I've been given the task of importing a .csv file with various customer information, and performing validation on some of the fields.
Currently validation happens on specified fields of each record (there are multiple fields) within a foreach loop. Something along the lines of this:
foreach item in records
find item 1 within record
validate item 1
if item 1 passes validation
add item 1 to db
if item 1 doesn't pass
add a validation message to a list
find item 2 within record
validate item 2
if item 2 passes validation
add item 2 to db
if item 2 doesn't pass
add a validation message to a list
and so on, until the end of the text file
Most of the validation can be done with a regex (number fields). Any records that don't pass validation don't get added to the db - but I will need to retain the original record, and a validation error message. Seems simple enough, right?
The last part of the validation involves checking a db table to see if the item exists. This would happen after the other regex checks. Since the text file could potentially be tens of thousands of records, a concern is tens of thousands of trips to the database to run the validation per record. The db table itself contains 1 char(6) field and 1 int field and has approx 150,000 rows.
One alternate suggestion is to import the file, and do the regex validation, record by record in the foreach loop, and add the records to the db *before* the last validation check. Perform the last validation check by using one query, (Select * items we just entered into the database that do not exist in this other database) to retrieve all of the records just added that don't exist in the db table (not existing means they're not valid).
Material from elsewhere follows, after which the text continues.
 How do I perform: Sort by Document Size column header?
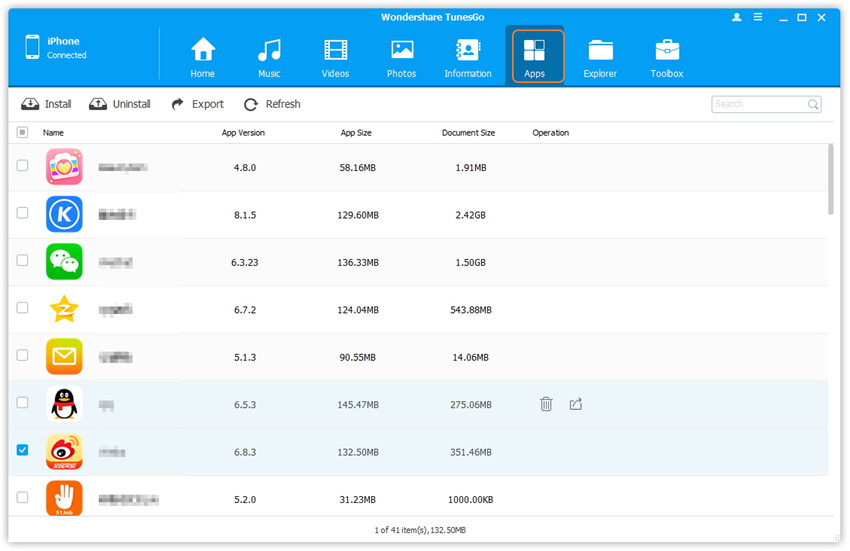(x=468, y=132)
So that eliminates the round trips to the db. With this method, there is only one call to the db for validation on the entire list of items, instead of one item at a time. Then, of course, the offending records would have to be deleted from the db.
The problem I'm having with that suggestion is matching the field from the last db table validation check with the original record it came from in the original text file -- remember, I have to maintain a list of the original offending records and a validation message (explaining why this record wasn't added).
I'd really like to perform all of the validation checks before adding anything to the db. Since the repeated db calls are a concern, I wondered about reading in the entire table (the one I have to check existence in), holding on to it in memory, for the duration of the processing of the imported text file, and checking the items against it while traversing the records in the for each loop. Maybe use a list (can lists hold that many items?), and check if the list contains the item (or doesn't, in this case).
The size of the table in sql uses 3 MB of storage space. I don't know what that translates to in terms of memory usage within the program this is happening in, but I'd like to have a valid argument to use this method instead of the suggested alternative I wrote about above.
Will my idea (reading the entire table into memory) be more efficient than repeated calls to the db? And is it better than adding records, then deleting them because some items failed the validation check.
Perhaps storing the table in cache?
I'm open to any other suggestions.
Last edited by gdev; June 8th, 2012 at 07:42 AM.
Reason: Additional idea
I do very similar stuff at work all day. I actually have a dll that has an entire flat file validation. The dll calls for a custom XML made for individual files I insert into a database. In my XML it has <FieldSeparator/> <TextQualifier/> <FixedWidth/> <FirstRowIsHeader/> and a couple other smaller features. Then I have
<Column name="" index="" maxLength="" minLength="" width="" required="" trim="" regex="" />
are among my column validations. So I have an Xmlreader that grabs all this info set within the XML, and goes through my file. I actually use a For loop with int's (start, end, cursor) and grab each value separated and checks for data within qualifiers if there are any. If it fails the regex that was set in the XML my validator grabs and holds the errors, then after the file is completely processed it sends it to a text file, with the specific error that caused it to fail, for example: Column Count Mismatch, Failed Regex, Length of data is too long = ##, etc.
Very easy to validate the file, now, for the SQL issue, I do not recommend loading tables into memory. Though, the reason I don't is because some of the tables I work with can be anywhere between 1mb - 2gb+ But to the tables I need to add records that do not exist, I have an automation/SQL job, that is ran daily every morning. That I have a file assigned to a TaskID, the validation XML is in a column, couple other columns. So when the job kicks off it grabs all this info from SQL and uses and SSIS package, so before the data hits SSIS it validates, if it fails, that task fails. If it passes, continues to the SSIS package and from there, a multitude of ways to look-up data in SQL or update tables and output a log of what already existed, etc.
Well that's my two cents, lol
Last edited by Deranged; June 10th, 2012 at 01:55 PM.